Security Week 19: bruteforce attacks on RDP

The transition of office workers to a remote site has seriously increased the burden on both public web conferencing and file sharing services and the corporate infrastructure. These are two fundamentally different troubles. Malfunctions Zoom is a problem of one service against the background of several alternative applications. There are no replacements for the company's own services, the fall of the native mail or VPN server threatens with serious consequences. Not everyone is ready for a situation where most employees are outside the more or less built-up corporate perimeter.

Often, security suffers because of this: access to servers previously open only when working from the office is opened, protection levels for VPN, mail and file storage are removed. Such a difficult situation could not take advantage of cybercriminals. The graph above shows exactly how this happens. It demonstrates the growth in the number of attacks with brute force attacks on RDP servers (according to Kaspersky Lab). This is Russia, the study also shows graphs for other countries, but the picture is the same: an increase in the number of brute force attacks at times.

Attackers use both common default passwords and frequently used code base databases. For a well-tuned corporate infrastructure, this is not a problem, but times are difficult, the load on IT specialists is high, and there are more opportunities to make a mistake. The recommendations are standard: use complex passwords, ideally do not make the RDP server accessible from the outside, use Network Level Authorization. Last year, it was the NLA that made it difficult to exploit serious protocol vulnerabilities. It is advisable not to include RDP at all when such access is not really required.

What else happened

Another vulnerability in WordPress plugins. In the Real-Time Find and Replace extension, they discovered a CSRF vulnerability that allowed a malicious script to be injected into a website. Three plugins with which you can create educational services based on WordPress (LearnDash, LearnPress, LifterLMS) have a number of vulnerabilities leading to information disclosure, changing user ratings and privilege escalation up to complete control over the site.

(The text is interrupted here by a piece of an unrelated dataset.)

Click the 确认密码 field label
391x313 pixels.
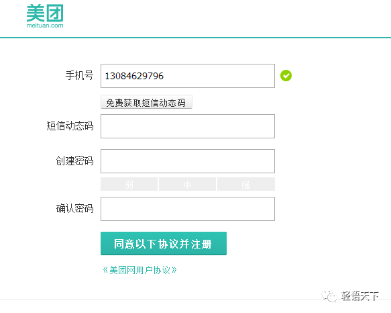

Databases of hacked Zoom user accounts are freely sold in the cyber underground. One of the first cases of the appearance of a rather modest collection of logins and passwords was registered in early April. Last week, access was already 500 thousand accounts. Databases are either sold very cheaply or are generally distributed free of charge. Due to the ephemeral nature of newsgroups, the main threat of such leaks is the development of an attack on other network services of the company. But there are other options: Last week, the Financial Times fired a reporter who wrote about financial issues in a rival media. He became aware of these problems after he connected to a poorly protected web conference.

The creators of the Shade ransomware Trojan uploaded 750 thousand keys on GitHub to decrypt the data with the signature: “We apologize to all victims of the trojan.” An expert at Kaspersky Lab confirmed (see the tweet above) that the keys are working.

A major vulnerability in Cisco IOS XE software affects SD-WAN routers.

A massive phishing attack targets users of the Microsoft Teams collaboration service.

F-Secure described in detail the vulnerability in Salt software , an open source project for managing server infrastructure.